Contrairement à ce que pensent trop d’écolos réactionnaires, il ne s’agit donc nullement de résilier le progrès scientifique et technique mais d’empêcher son dévoiement ab ovo par les surenchères mortifères liées au profit maximal, par la monstrueuse course aux armements inhérente à l’impérialisme et par la traque capitaliste obsédante de la force de travail et de l’intelligence humaines dans la production des objets et des services. La relance d’un progrès vraiment au service de l’homme et du vivant passe ainsi, non par le retour impossible à la lampe à huile, ni par l’indécente gadgétisation de la production et de la consommation qui caractérise le suicidaire capitalisme actuel, mais par de nouvelles découvertes fondamentales qui, associées à un socialisme-communisme de nouvelle génération, et plus globalement, à un retour en force des luttes émancipatrices, donneront accès à de nouvelles formes, créatives et non plus perversement destructives, d’interaction entre l’homme et son environnement. Bref, comme le proclamaient ensemble le philosophe Diderot et le mathématicien d’Alembert dans L’Encyclopédie, “hâtons-nous de rendre la philosophie (ils entendaient par là la pensée rationnelle en général) populaire!”…
Plus que jamais, l’avenir, si avenir il doit y avoir, est donc à l’alliance offensive de la science fondamentale et des classes populaires.
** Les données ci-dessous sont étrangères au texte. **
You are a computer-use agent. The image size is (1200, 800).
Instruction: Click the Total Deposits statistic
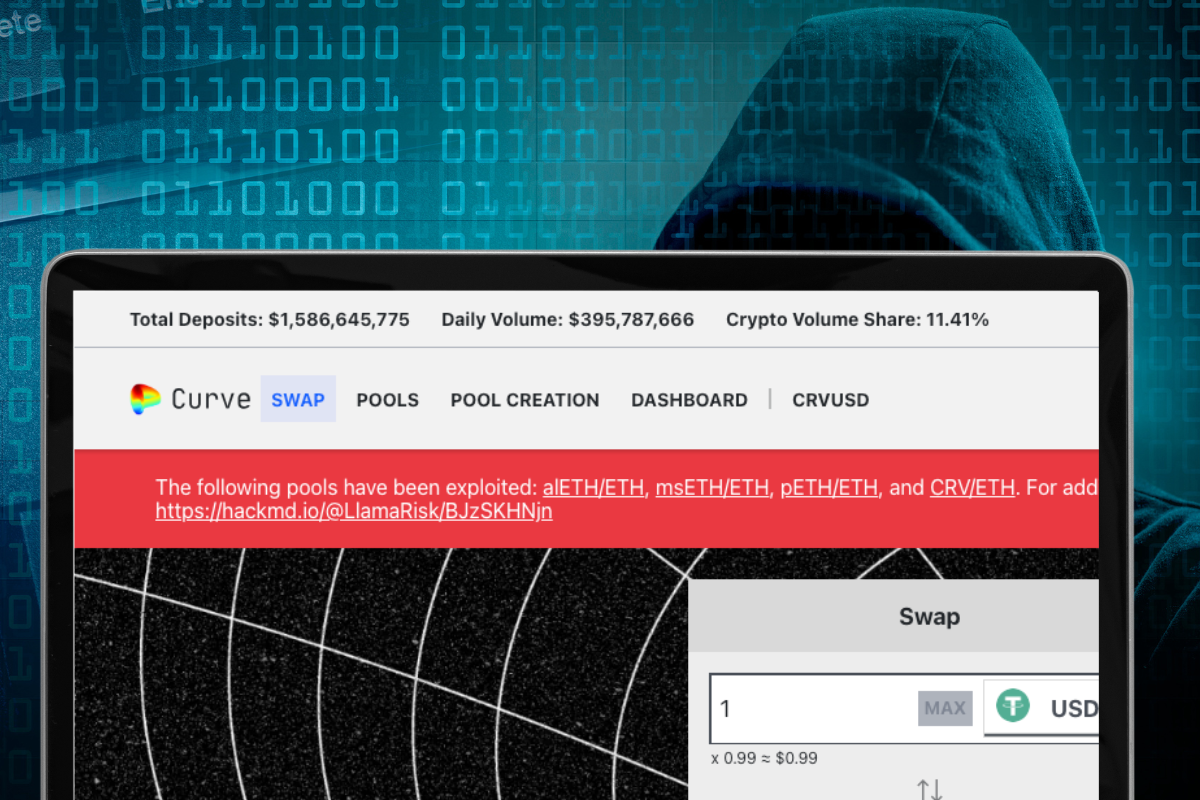269,319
Une alliance hégémonico-culturelle, au sens gramscien du mot, que la bourgeoisie révolutionnaire du XVIIIème siècle nommait “les Lumières”, que Lénine rebaptisera “matérialisme militant” et que, associant les deux plus beaux mots (à notre goût) de la langue française et de l’histoire de France, nous désignons par l’expression “Lumières communes”. C’est à cette renaissance salvatrice que devraient désormais, toutes affaires cessantes, vu la terrifiante montée des périls sur tous les fronts (militaire, environnemental, culturel, etc.) travailler de conserve les philosophes marxistes, les artistes révolutionnaires, les scientifiques communistes et, bien entendu, les militants du mouvement ouvrier, étudiant, paysan et enseignant.
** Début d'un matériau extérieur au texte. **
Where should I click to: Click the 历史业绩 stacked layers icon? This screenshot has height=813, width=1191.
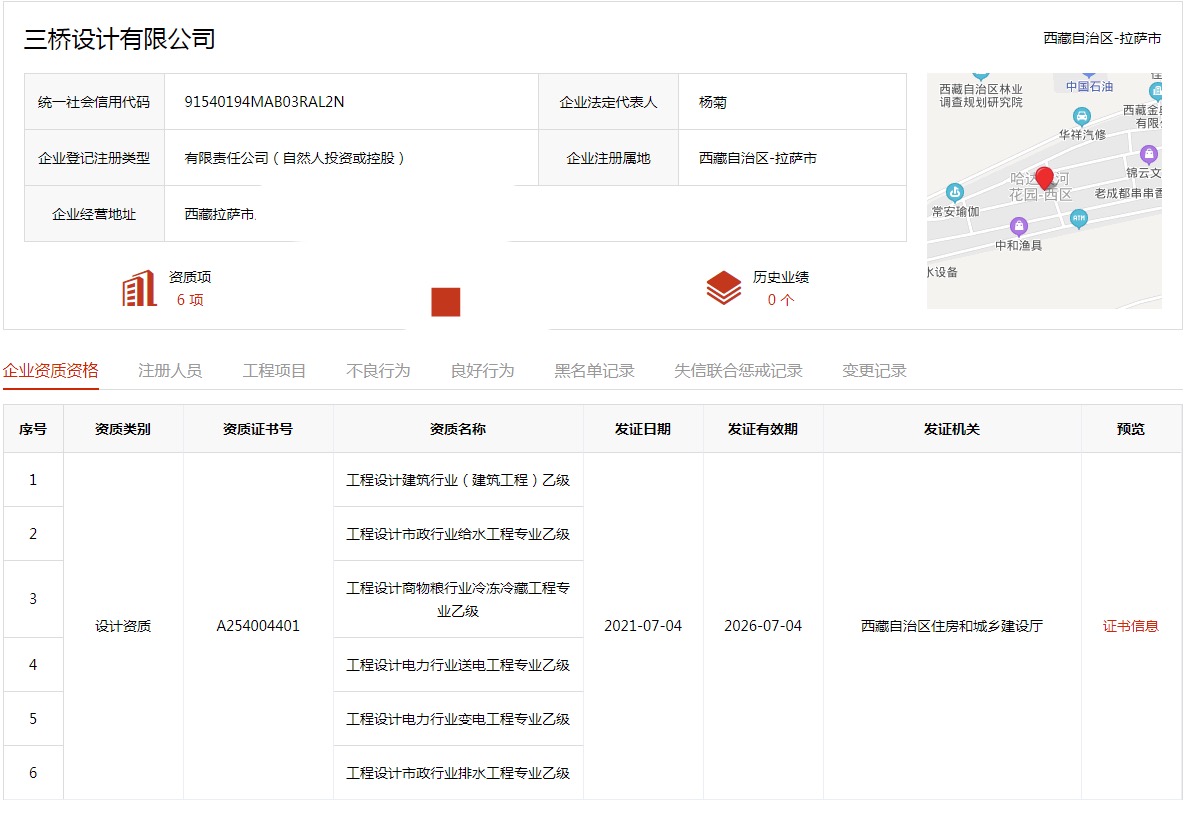click(x=723, y=288)
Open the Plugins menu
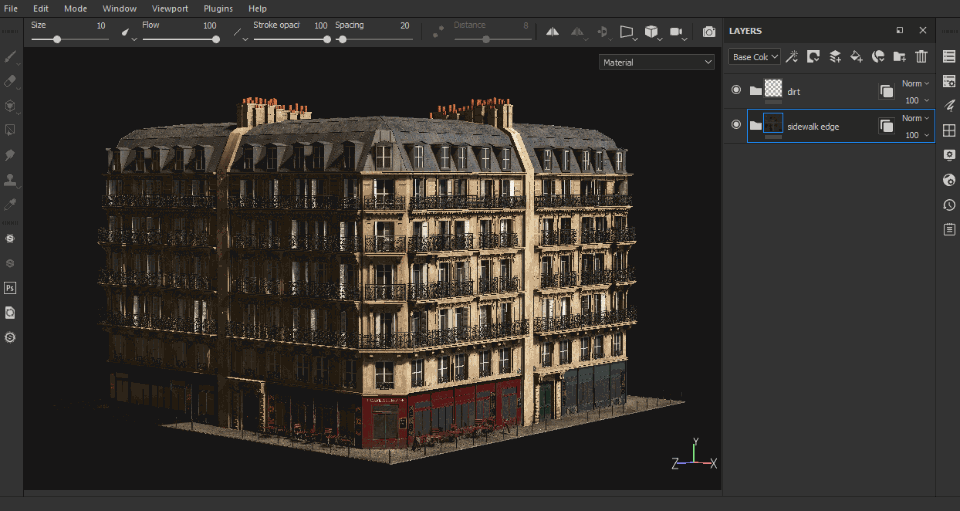This screenshot has width=960, height=511. click(217, 8)
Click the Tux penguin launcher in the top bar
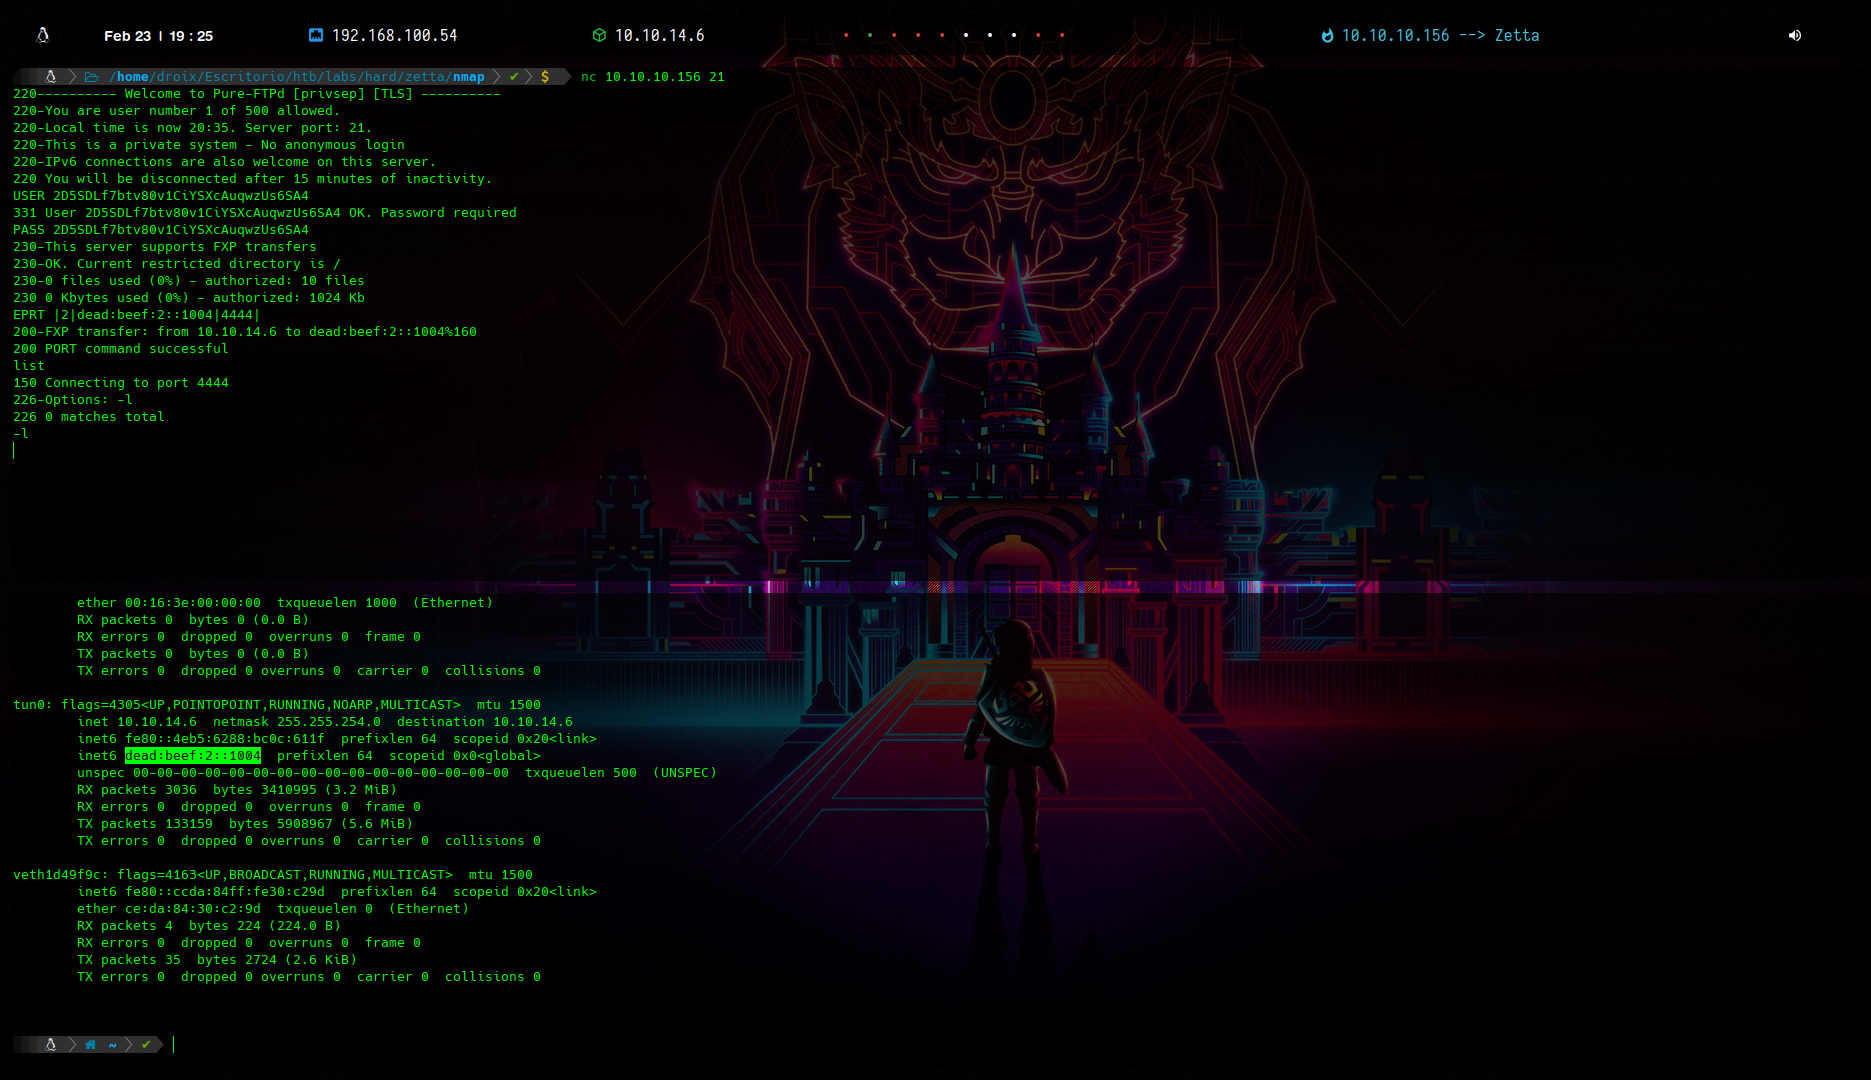 tap(43, 35)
Et pour que lesdites Lumières communes triomphent à temps des ténèbres qui menacent l’humanité, pour que renaisse en somme une conception rationnelle, démocratique et progressiste du monde et du sens, il faudra que se re-déploie un matérialisme dialectique de nouvelle génération analogue à celui que surent promouvoir ensemble pour leur époque le philosophe Georges Politzer et le physicien Jacques Solomon, ces deux figures de la Résistance antifasciste que méconnaît scandaleusement le négationnisme anticommuniste contemporain.